* _Problem to solve_
From the records below, take each line where the string "will" shows up and copy it.

* _Data provided_
[Start of Attachment]
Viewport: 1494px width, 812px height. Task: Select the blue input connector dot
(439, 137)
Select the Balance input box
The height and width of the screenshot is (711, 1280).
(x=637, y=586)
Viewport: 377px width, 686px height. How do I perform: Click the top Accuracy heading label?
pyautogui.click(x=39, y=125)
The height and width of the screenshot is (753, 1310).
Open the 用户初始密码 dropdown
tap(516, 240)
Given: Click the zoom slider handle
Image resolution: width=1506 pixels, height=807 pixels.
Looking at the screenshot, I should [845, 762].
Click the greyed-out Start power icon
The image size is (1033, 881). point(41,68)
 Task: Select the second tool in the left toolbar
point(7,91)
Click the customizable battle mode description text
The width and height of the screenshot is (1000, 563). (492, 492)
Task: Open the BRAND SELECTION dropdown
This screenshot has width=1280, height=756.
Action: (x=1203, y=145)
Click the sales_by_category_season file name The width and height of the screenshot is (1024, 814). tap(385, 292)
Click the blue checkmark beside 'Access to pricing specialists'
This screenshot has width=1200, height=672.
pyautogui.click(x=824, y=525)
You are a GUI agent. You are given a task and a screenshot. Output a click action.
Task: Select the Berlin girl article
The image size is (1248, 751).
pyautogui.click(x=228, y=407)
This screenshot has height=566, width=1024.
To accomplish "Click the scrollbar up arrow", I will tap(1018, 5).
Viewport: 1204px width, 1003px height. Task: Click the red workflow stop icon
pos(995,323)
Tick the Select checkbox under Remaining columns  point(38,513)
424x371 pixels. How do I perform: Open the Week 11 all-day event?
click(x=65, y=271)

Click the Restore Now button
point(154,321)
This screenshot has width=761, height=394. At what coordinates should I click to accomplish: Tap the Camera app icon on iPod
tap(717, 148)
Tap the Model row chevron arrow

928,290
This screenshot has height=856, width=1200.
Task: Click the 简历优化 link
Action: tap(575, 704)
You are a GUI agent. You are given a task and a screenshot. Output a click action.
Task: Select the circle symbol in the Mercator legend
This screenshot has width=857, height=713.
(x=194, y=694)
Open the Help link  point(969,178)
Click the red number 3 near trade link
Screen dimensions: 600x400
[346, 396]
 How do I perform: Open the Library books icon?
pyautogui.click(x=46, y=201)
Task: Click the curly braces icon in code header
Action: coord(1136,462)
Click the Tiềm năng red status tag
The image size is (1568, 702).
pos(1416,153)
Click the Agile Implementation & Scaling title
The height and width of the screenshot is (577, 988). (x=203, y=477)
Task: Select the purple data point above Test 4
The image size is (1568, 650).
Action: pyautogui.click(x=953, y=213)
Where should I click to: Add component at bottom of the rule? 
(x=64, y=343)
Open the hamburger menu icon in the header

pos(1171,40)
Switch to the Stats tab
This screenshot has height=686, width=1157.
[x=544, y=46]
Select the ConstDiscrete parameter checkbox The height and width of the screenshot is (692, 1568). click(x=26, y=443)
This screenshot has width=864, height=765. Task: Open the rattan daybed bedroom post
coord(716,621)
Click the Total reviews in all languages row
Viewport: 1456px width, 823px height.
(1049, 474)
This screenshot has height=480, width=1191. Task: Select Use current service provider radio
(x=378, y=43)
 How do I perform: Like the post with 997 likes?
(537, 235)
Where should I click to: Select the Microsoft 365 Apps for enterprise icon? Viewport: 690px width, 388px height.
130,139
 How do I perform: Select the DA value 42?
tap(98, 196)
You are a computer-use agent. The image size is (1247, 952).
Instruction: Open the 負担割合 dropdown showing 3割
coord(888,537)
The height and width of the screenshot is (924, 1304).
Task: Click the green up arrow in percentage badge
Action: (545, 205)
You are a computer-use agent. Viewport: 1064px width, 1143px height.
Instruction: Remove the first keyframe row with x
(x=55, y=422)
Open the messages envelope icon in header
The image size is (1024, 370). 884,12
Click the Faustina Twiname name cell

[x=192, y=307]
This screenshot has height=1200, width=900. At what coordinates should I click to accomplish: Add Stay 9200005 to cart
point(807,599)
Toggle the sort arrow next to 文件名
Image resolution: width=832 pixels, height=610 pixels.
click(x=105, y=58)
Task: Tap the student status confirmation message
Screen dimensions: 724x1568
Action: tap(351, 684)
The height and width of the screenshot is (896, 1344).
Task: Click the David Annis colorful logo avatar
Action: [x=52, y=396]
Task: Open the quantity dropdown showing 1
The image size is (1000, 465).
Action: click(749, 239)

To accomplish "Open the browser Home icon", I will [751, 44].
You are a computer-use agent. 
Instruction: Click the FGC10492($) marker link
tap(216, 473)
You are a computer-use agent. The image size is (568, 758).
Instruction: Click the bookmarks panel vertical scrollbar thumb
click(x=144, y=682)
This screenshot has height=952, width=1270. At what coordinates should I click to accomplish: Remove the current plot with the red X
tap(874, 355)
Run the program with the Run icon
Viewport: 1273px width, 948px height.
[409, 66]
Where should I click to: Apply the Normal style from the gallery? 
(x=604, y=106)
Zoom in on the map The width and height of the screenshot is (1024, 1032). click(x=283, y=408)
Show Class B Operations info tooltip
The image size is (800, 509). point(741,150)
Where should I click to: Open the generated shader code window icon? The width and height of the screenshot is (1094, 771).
[End of Attachment]
* _Result for this exercise_
To accomplish "Click the scrollbar up arrow", I will tap(1018, 5).
To accomplish "Open the browser Home icon", I will [751, 44].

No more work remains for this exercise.